DOCUMENTO DI PARTENZA –
==============================

Non potendosi autofecondare questo meccanismo, in natura, funge da sistema di controllo per favorire l'incrocio nella specie e quindi la variabilità genetica.
In agrumicoltura però sfruttare solo l'autoincompatibilità o altre forme di sterilità non basta.
Infatti, occorre precisare che la possibilità di ottenere frutti apireni è strettamente legata anche alla presenza di partenocarpia: una caratteristica del sistema produttivo che permette, anche in assenza di fecondazione, lo sviluppo di un frutto privo di semi. Ed è una caratteristica tipica di molte varietà di agrumi.
In foto, clementine comuni apirene ottenute in assenza di fecondazione incrociata
Fonte foto: Dipartimento di Agricoltura, Alimentazione e Ambiente dell'Università degli Studi di Catania
"È fondamentale – continua Caruso - che gli agricoltori conoscano le principali caratteristiche della biologia riproduttiva delle varietà che intendono coltivare, per evitare la consociazione di varietà interfertili che porterebbe alla produzione di frutti con semi".
Varietà come il mandarino Nova o il Clementine sono sia partenocarpiche che autoincompatibili. Perciò possono produrre frutti senza semi in condizioni di isolamento, grazie alla partenocarpia, ma possono anche produrre frutti con semi nel caso in cui esse siano coltivate in prossimità di altre varietà interfertili.

==============================

DATI FORNITI –

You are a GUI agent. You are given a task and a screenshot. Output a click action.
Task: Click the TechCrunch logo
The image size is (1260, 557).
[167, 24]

==============================

COSA FARE –
Secondo il documento di partenza, quali varietà di agrumi sono sia partenocarpiche sia autoincompatibili?

RISPOSTA ALL'ESERCIZIO –
Il mandarino Nova e il Clementine.